We are further of opinion that it is within the power of the selectmen, if in the light of this opinion they think justice requires it, to revoke their action in denying permits and to reconsider the matters involved.

The final decree is reversed in its application to both plaintiffs, and a new final decree is to be entered declaring that the by-law is valid and governs both the stripping of loam and its conveyance away from the premises of the plaintiffs; that neither plaintiff has a right to convey loam from his premises without a permit from the selectmen; that, in the absence of considerations not disclosed on this record, permits ought to be granted for the carrying away *41 of any loam cut before the by-law took effect; and that the selectmen have the power, if they see fit, to revoke their action in denying permits and to reconsider the applications.

So ordered.

NOTES

[1] Two papers appear to have been filed, each entitled as a decree, of which one dealt with the rights of Butler and the other with the rights of Merry. Both papers, however, bear the same date and were filed the same day.
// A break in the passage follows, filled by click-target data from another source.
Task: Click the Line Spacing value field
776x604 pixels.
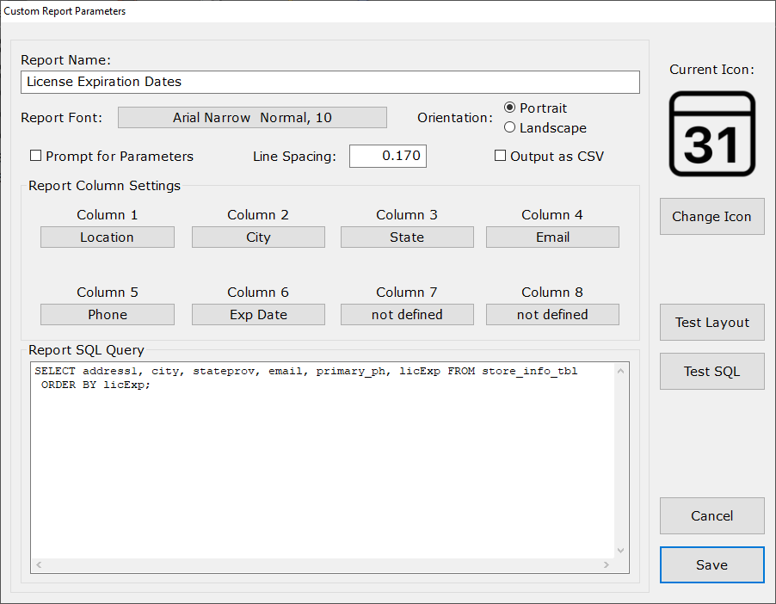Action: tap(387, 156)
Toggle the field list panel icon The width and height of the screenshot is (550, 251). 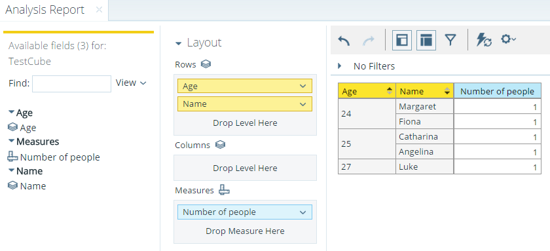pos(401,41)
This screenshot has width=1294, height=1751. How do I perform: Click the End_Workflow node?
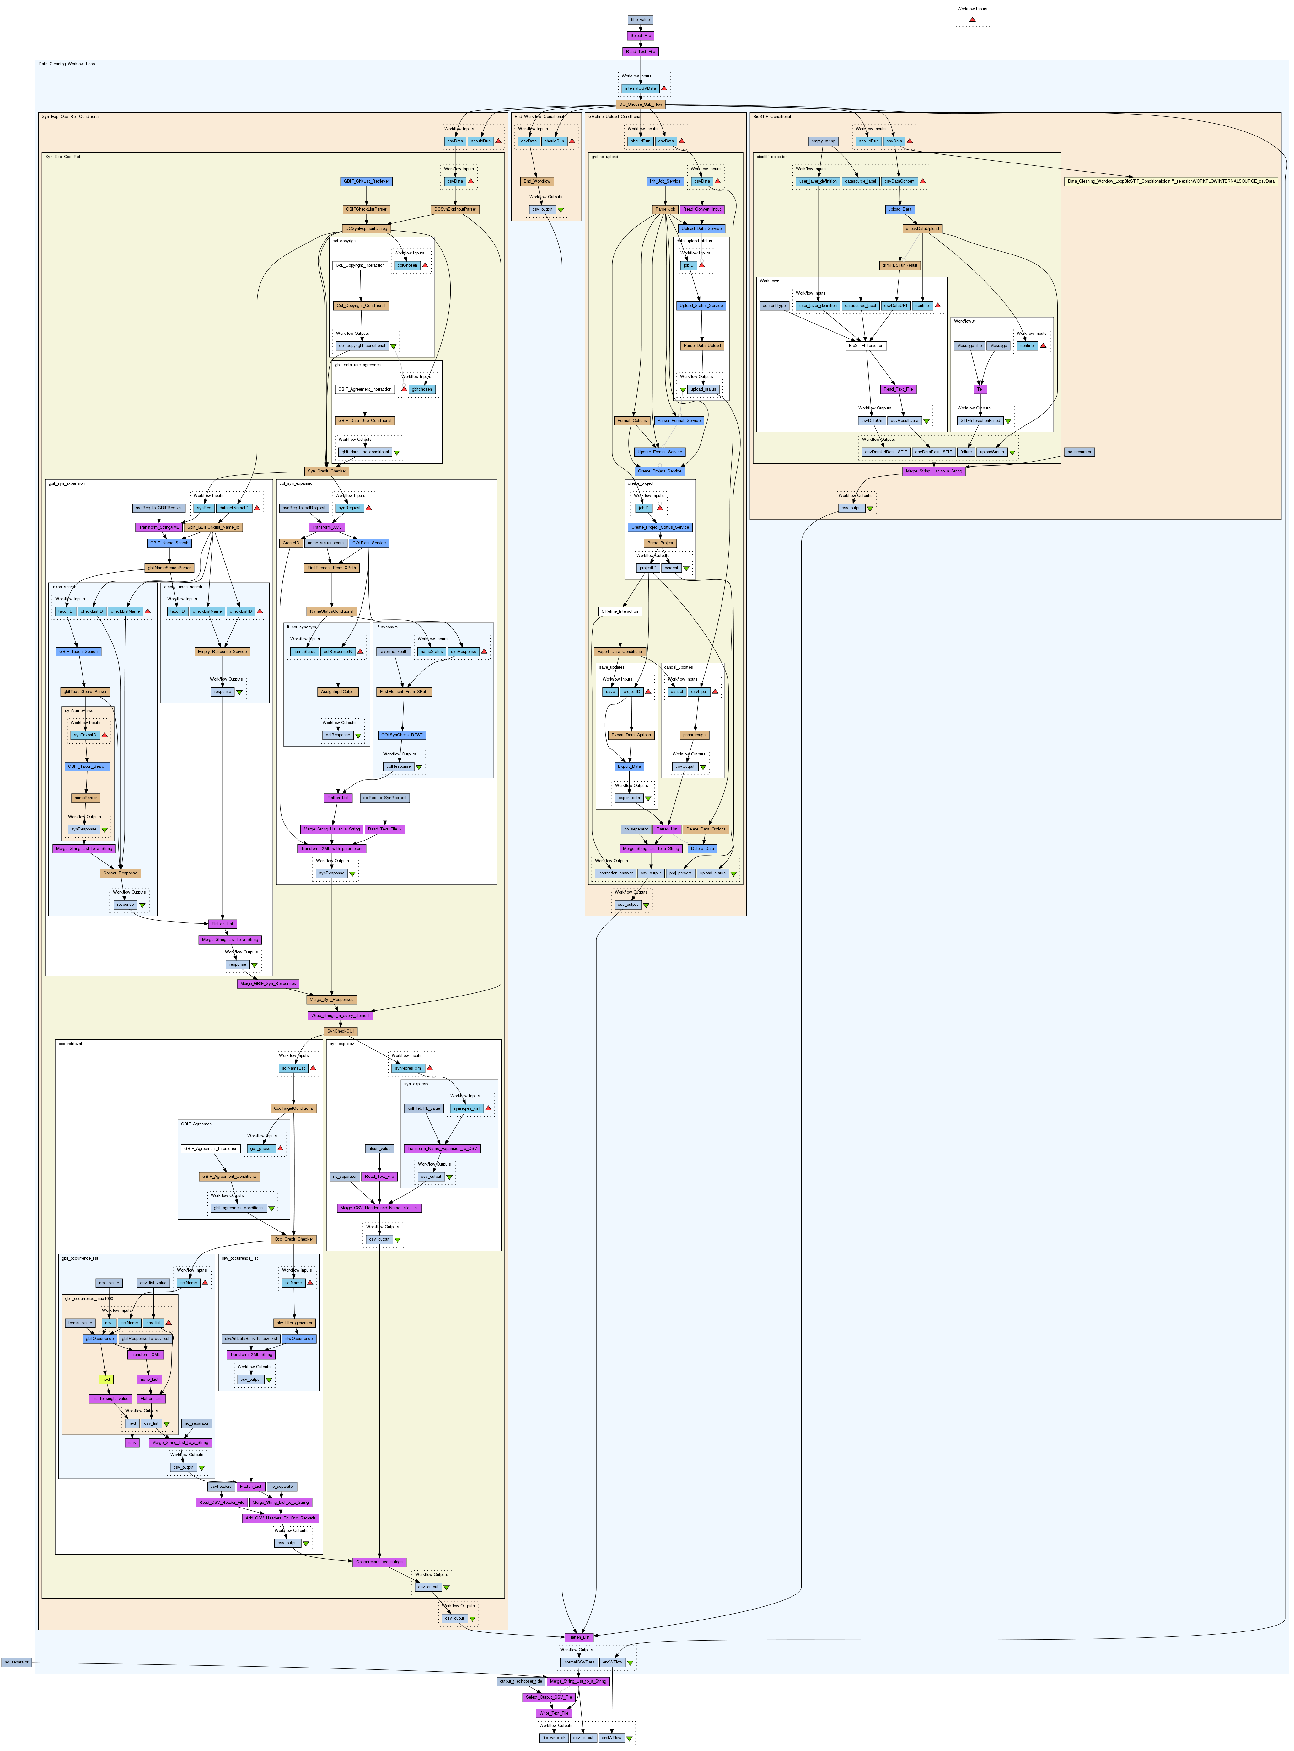click(537, 181)
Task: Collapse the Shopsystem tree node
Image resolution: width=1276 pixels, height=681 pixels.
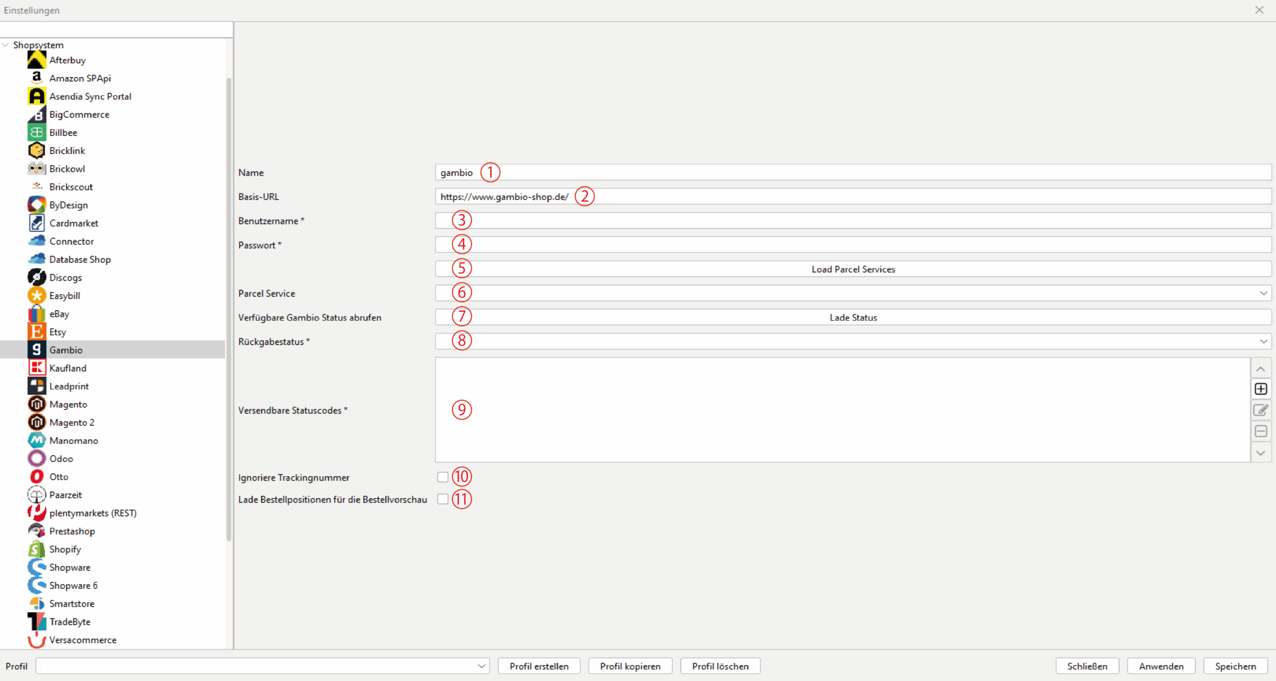Action: pos(5,45)
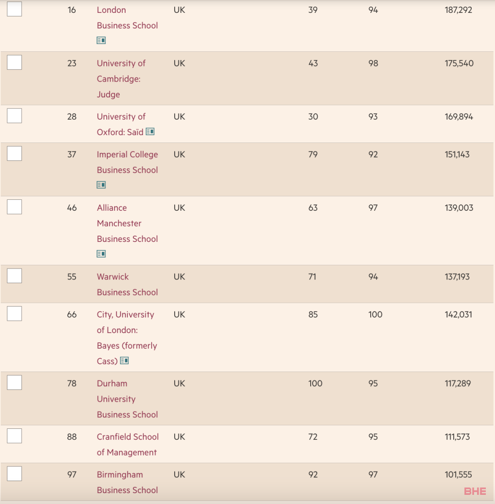Open profile icon under London Business School
Viewport: 495px width, 504px height.
click(x=101, y=40)
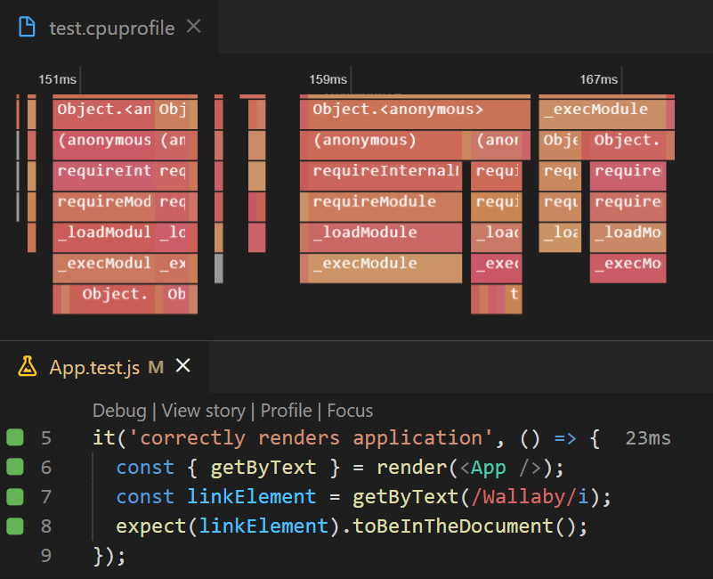Launch the Profile action link

[286, 411]
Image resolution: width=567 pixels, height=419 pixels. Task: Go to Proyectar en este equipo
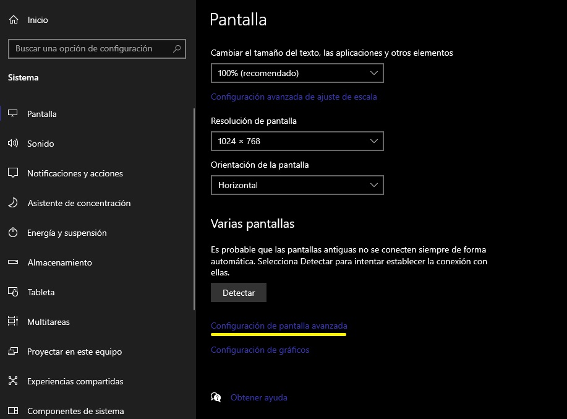(74, 352)
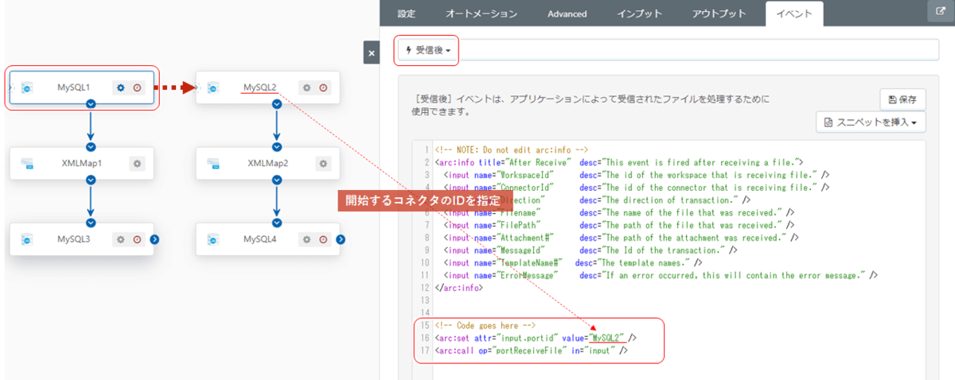
Task: Switch to the オートメーション tab
Action: point(481,14)
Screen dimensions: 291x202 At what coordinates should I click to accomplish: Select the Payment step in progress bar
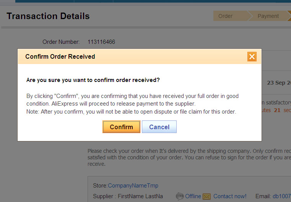pos(268,16)
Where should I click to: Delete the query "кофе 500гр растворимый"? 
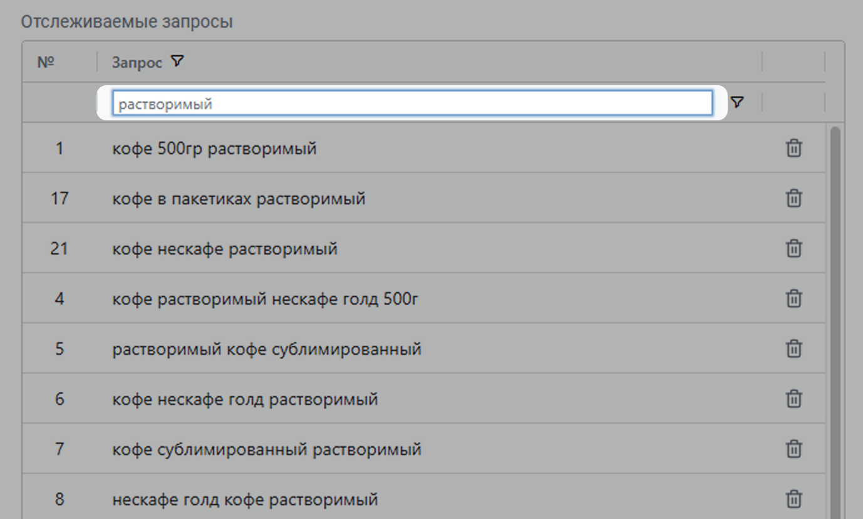pos(793,149)
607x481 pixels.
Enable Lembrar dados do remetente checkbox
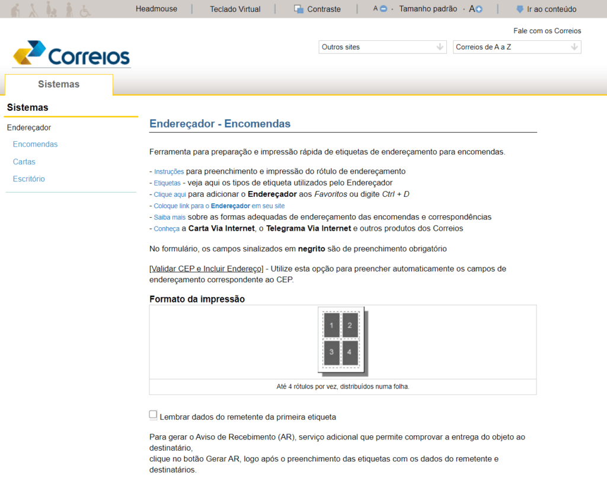click(x=153, y=415)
There was no occasion for two decrees. We treat both papers as together constituting the final decree in the cause.

[1a] A further amendment by St. 1951, c. 352, affecting only the penalty is not material in this case.

[1b] The judge found that 10,000 cubic yards of loam was piled upon the Butler land. There was evidence that it was worth $10,000, but that it was deteriorating. The amount on the Merry land was much less.